Ok I really can't take it anymore. I'm done. I want to be left alone. I want to do nothing, and be nowhere for a period of time that I deem suitable. I probably won't post for a while. So...

Wednesday, June 22, 2011

White Noise

I've been watching A LOT of "Say yes to the Dress" lately. I think I might have wedding fever. I'm kind of a tomboy though....not at all the type to be obsessed with people's happily-ever-afters. There's something so intriguing about the show though. I love love LOVE the dresses. Maybe that's the appeal for me...from a fashion standpoint. Some of the styles are crazy to me. I would never think them possible or maybe even appropriate for a wedding. There's this one style where the corseted torso of the dress is very sheer...almost see-thru. I noticed a lot of brides through the seasons have been drawn to this particular style. And I'm sitting here wondering to myself, is this the next big thing?? Take these gowns by Pnina Tornai (who I actually love).


I'm not sure if it's the photography or what, but i get it. This looks classy...in a way. But you can see what I mean about the sheerness of the corset. Ultimately it works in this shot.


It even looks decent in this picture as well. This is a bit more couture of a gown and, well, fashion can be very forgiving sometimes. So I think Pnina kinda nailed this one...but...

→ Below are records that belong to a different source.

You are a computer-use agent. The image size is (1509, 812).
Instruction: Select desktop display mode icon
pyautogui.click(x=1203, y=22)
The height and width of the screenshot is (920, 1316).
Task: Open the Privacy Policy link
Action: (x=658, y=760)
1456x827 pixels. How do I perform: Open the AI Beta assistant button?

...This is a bit much. Seriously. Who would get married in a CHURCH with this on?? ...Then again, maybe that's the point. I like the silhouette and the skirt though.
Pnina Tournai is only one of the many designers offered at Kleinfeld Bridal. While watching "Say yes to the Dress" I find myself wondering what kind of dress I would wear...or rather what would look good on me. I would love to just go try on wedding dresses one day...but there's a lot that goes into it. The consultants at the stores work on commission (at least partially) and are evaluated on the number of sales they make. They actually get really annoyed when people come to try on dresses with no intention of purchasing a dress, because that takes time away from a client that might possible purchase one, and thus takes away a possibly commission. But through everything, even dealing with a client that won't buy, the consultants have to keep a smile on their faces and a cheery attitude. I would not be a good consultant. I already don't like people. I wouldn't enjoy kissing butt for a sale or having to kiss butt whether or not I was going to make that sale. It would drive me insane. I would go off on a customer like "are you going to buy or not, because I have clients waiting" and then I'd get fired. At the same time I understand the appeal of the job. Seeing all these wonderful dresses transform otherwise plain people into something spectacular, knowing you're impacting a person's most special day, not to mention the epic discount AND array to choose from for your own special day. Plus, they probably make a decent amount of money. Kleinfeld is kinda posh.

I have said before that I probably won't end up getting married because I felt a lot of pressure from the Ghanaian community...well actually I decided I would go a long with whatever God has planned for me. But I honestly can't help planning out (secretly) my perfect wedding when I watch shows like this. I decided that I would love to honeymoon in Europe. That's about as far as I've gotten with my planning. But I'm not worried. Ha...it's only a distant thought...but every so often, the rustle of taffeta or the shine of ivory satin brings my mind back to it.